Drak2 and PKD coordinate early T cell activation events to maintain survival (109.24)

Abstract

Abstract T cells deficient in Drak2 hyper-respond to suboptimal stimulation through the antigen receptor, exhibiting enhanced calcium mobilization and high Il-2 production. Despite this lack of negative regulation, mice deficient in Drak2 are resistant to models of induced organ-specific autoimmune disease. This has been attributed in part to a defect in survival following activation, and can be rescued in vitro with exogenous co-stimulation and in vivo through expression of a Bcl-xL transgene. Drak2 kinase activity is crucial to maintain normal calcium responses required for productive activation of T cells, and has recently been shown to require the kinase activity of protein kinase D (PKD). PKD and Drak2 associate at mitochondria, and downstream events are dependent on calcium-induced mitochondrial reactive oxygen generation. PKD and Drak2 are thus part of a critical negative feedback loop whereby calcium influx is both required and targeted by Drak2 activity.
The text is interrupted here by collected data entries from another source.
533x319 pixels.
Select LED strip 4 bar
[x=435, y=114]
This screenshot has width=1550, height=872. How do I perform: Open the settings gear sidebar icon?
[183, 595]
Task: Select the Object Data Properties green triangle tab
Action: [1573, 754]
Recent work suggests that specific ion channels may be directly targeted by Drak2, with consequences on both the activity of these channels and downstream metabolic events that contribute to proliferative capacity. This implicates both PKD and Drak2 as part of a formerly unappreciated signaling complex that coordinates immediate T cell activation events to limit unproductive activation of T cells and maintain survival.